» What is being asked
Your copy should hold every record verbatim and none of the pictures.
┌────────
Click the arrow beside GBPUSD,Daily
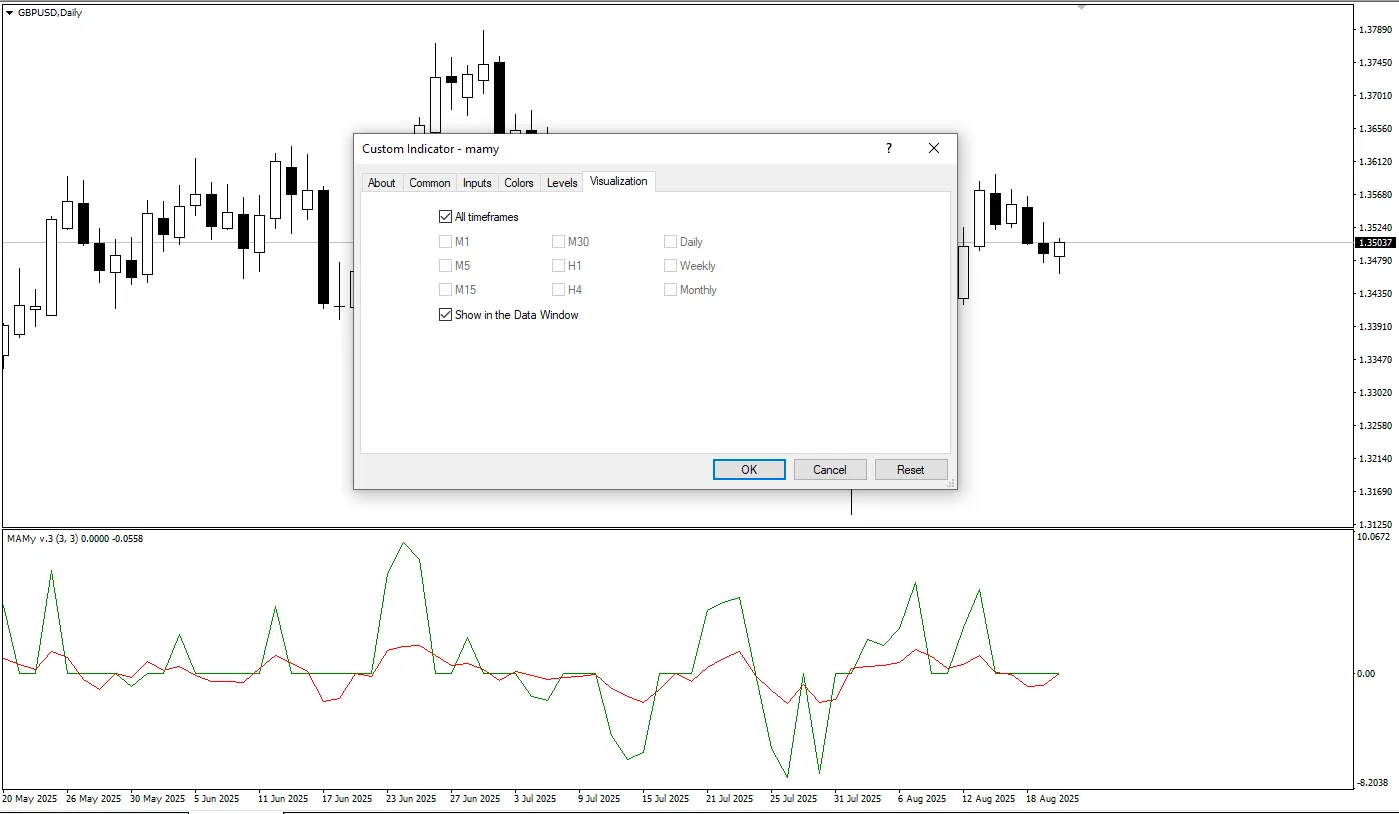This screenshot has height=814, width=1399. point(10,12)
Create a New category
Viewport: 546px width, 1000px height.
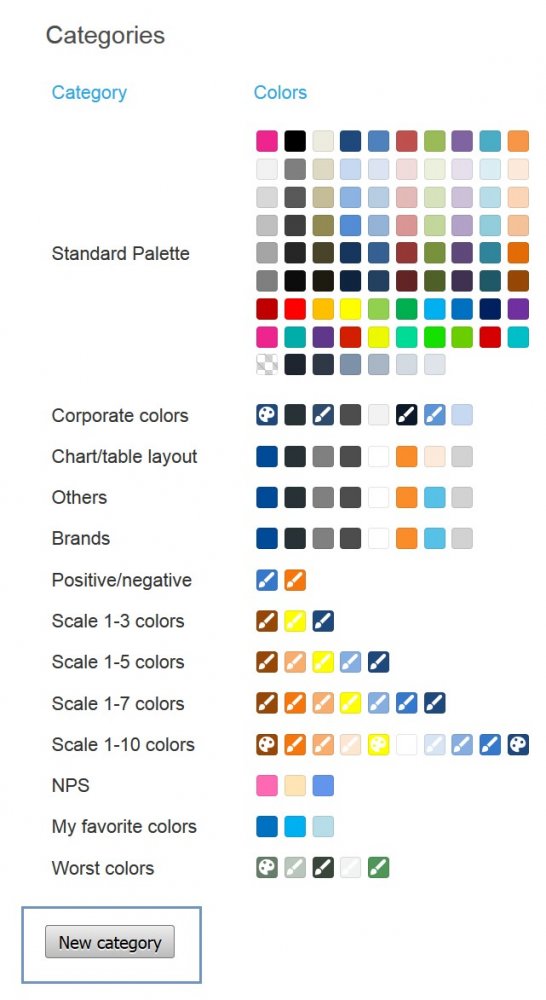(x=110, y=942)
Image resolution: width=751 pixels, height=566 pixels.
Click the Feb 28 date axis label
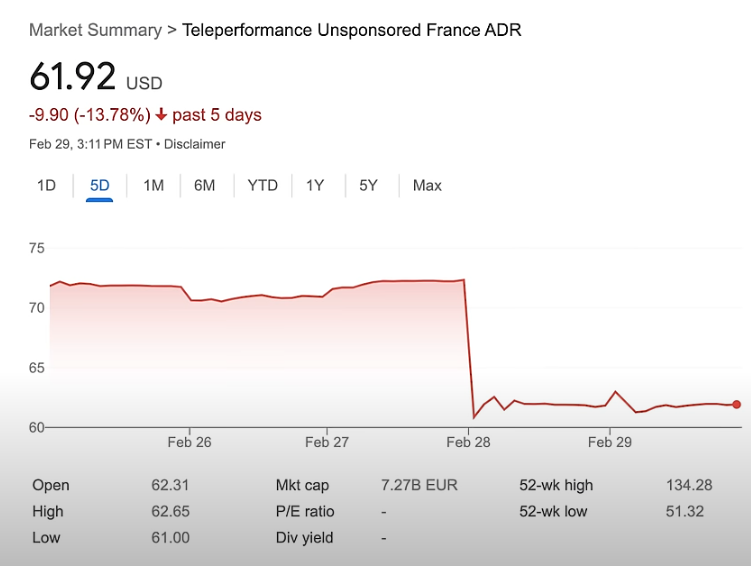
└────────
» Response area
Click the arrow beside GBPUSD,Daily
This screenshot has height=814, width=1399. point(10,12)
Create a New category
Viewport: 546px width, 1000px height.
(x=110, y=942)
Image resolution: width=751 pixels, height=566 pixels.
Click the Feb 28 date axis label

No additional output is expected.